The relevance of race

THE RELEVANCE OF RACE…. Part of what makes the Tea Party crowd interesting is the effort to understand what motivates the so-called “movement.”

The issues activists usually point to as driving their cause don’t make sense. It can’t be fiscal responsibility, because they said nothing when Bush and the GOP added $5 trillion to the debt. It can’t be taxes, since rates are low and Obama just gave them a tax cut. It can’t be concerns over the size of government since they applauded the Patriot Act and endorsed the ridiculous new immigration measure in Arizona.

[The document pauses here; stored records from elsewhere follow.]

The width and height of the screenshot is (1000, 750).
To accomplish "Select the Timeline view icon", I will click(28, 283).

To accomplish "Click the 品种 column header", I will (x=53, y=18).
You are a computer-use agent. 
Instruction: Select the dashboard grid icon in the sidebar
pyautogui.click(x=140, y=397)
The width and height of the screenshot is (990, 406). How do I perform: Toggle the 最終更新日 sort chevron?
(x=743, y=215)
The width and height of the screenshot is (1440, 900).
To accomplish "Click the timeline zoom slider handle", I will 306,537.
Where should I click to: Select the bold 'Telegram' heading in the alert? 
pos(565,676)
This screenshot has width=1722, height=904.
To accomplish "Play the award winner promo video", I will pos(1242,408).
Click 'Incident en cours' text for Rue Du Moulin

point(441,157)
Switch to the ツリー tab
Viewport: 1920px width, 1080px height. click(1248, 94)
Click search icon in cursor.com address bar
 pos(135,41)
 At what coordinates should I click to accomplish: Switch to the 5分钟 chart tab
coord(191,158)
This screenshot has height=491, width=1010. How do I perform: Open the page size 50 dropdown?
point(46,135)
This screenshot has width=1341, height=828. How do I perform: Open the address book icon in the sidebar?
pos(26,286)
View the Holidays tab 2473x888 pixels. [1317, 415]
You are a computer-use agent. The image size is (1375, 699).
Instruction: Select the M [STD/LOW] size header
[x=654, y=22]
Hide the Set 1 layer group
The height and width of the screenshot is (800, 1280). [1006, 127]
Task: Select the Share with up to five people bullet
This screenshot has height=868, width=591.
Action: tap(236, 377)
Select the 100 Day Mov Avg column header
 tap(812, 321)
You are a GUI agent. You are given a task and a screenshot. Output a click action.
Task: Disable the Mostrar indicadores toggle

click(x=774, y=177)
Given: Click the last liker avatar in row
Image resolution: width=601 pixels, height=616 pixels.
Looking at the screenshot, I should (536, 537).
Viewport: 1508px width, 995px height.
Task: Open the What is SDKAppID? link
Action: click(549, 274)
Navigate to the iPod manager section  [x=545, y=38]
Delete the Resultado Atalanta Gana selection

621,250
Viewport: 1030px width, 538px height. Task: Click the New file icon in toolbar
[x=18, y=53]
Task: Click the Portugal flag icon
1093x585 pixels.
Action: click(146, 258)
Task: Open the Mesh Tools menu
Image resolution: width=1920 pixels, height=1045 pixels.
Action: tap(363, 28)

So, what makes these activists feel unhinged? It’s not unreasonable to wonder if maybe race has something to do with it.

Anecdotally, Tea Partiers have repeatedly bolstered these concerns with their rhetoric, placards, emails, and threats. But what about more quantifiable measures? Newsweek has this report.

A new survey by the University of Washington Institute for the Study of Ethnicity, Race & Sexuality offers fresh insight into the racial attitudes of Tea Party sympathizers. “The data suggests that people who are Tea Party supporters have a higher probability” — 25 percent, to be exact — “of being racially resentful than those who are not Tea Party supporters,” says Christopher Parker, who directed the study. “The Tea Party is not just about politics and size of government. The data suggests it may also be about race.”

Surveyers asked respondents in California and a half dozen battleground states (like Michigan and Ohio) a series of questions that political scientists typically use to measure racial hostility. On each one, Tea Party backers expressed more resentment than the rest of the population, even when controlling for partisanship and ideology. When read the statement that “if blacks would only try harder, they could be just as well off as whites,” 73 percent of the movement’s supporters agreed, while only 33 percent of people who disapproved of the Tea Party agreed. Asked if blacks should work their way up “without special favors,” as the Irish, Italians, and other groups did, 88 percent of supporters agreed, compared to 56 percent of opponents. The study revealed that Tea Party enthusiasts were also more likely to have negative opinions of Latinos and immigrants.

This comes on the heels of a New York Times/CBS News poll that found Tea Party supporters tend to believe that “too much has been made of the problems facing black people.”